Paul W. answered 05/25/21
The 'Great Wall of China' was built and rebuilt over many centuries. It consisted of many different walls, different sections, that were constructed and altered at different times. In a very real sense, there were many 'Great Wall[s] of China.'
Keeping this in mind, we know from architectural remains - the remains of different sections of the Great Wall - and from surviving written sources that, before there was a single 'Great Wall of China', there were multiple shorter walls. This was because, initially, China was not a single, unified kingdom / empire, rather, it consisted of a number of separate, independent and hostile kingdoms whose rulers built defensive walls to protect their kingdom from the other kingdoms.

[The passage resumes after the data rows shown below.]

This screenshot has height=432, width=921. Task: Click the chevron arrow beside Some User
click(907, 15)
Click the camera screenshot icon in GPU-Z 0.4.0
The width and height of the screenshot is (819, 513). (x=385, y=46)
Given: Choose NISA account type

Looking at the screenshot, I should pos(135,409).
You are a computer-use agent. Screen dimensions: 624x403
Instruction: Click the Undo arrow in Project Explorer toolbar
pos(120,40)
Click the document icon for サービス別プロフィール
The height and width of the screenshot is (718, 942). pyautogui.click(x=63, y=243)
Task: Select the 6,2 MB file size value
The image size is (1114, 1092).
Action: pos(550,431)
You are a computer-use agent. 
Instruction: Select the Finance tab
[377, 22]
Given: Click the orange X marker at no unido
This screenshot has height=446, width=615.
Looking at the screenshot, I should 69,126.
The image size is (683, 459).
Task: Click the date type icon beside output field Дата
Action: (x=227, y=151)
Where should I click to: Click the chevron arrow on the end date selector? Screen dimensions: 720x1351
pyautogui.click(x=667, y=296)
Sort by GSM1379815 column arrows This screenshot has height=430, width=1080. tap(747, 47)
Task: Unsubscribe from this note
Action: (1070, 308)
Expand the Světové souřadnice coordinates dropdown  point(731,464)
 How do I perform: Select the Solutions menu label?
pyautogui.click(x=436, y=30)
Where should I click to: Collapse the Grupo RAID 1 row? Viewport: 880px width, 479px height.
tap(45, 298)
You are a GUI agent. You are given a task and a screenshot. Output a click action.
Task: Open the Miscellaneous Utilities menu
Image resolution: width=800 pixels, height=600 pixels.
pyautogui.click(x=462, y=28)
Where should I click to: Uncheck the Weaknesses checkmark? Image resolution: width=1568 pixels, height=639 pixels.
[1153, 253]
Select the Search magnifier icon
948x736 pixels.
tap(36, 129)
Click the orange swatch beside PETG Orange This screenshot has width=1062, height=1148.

It was only after Qin Shihuangdi succeeded in unifying China under his rule in 221 B.C./B.C.E. that a 'Great' wall of [all of] China could be built. In 214 B.C./B.C.E. Qin Shihuangdi ordered one of his Generals, Meng Jian, to build connections to link together all off the different sections of walls built by the previous kingdoms to defend themselves from the threat from the north, thus producing one, single continuous 'Great Wall'.
What was the threat from the north that the different kingdoms that existed before Qin Shihuangdi sought to defend themselves against? North of the Yellow River was a seemingly endless landscape covered in grass known as the 'Eurasian Steppes'. Here, instead of growing crops, people depended for food and most other necessities on herds of animals, particularly horses. They lived a nomadic life, moving periodically from place to place as their herds of horses consumed the grass. These peoples were perhaps the world's greatest horse riders and had perfected the skills of combat while riding their horses. Although usually divided among mutually hostile tribes, these nomadic peoples from the steppes not only attacked each other, but also attacked Chinese communities to the south of the steppes. This was the never ending threat that the Chinese had to defend against and this was the purpose of the 'Great Wall', to prevent nomadic tribes from attacking Chinese communities.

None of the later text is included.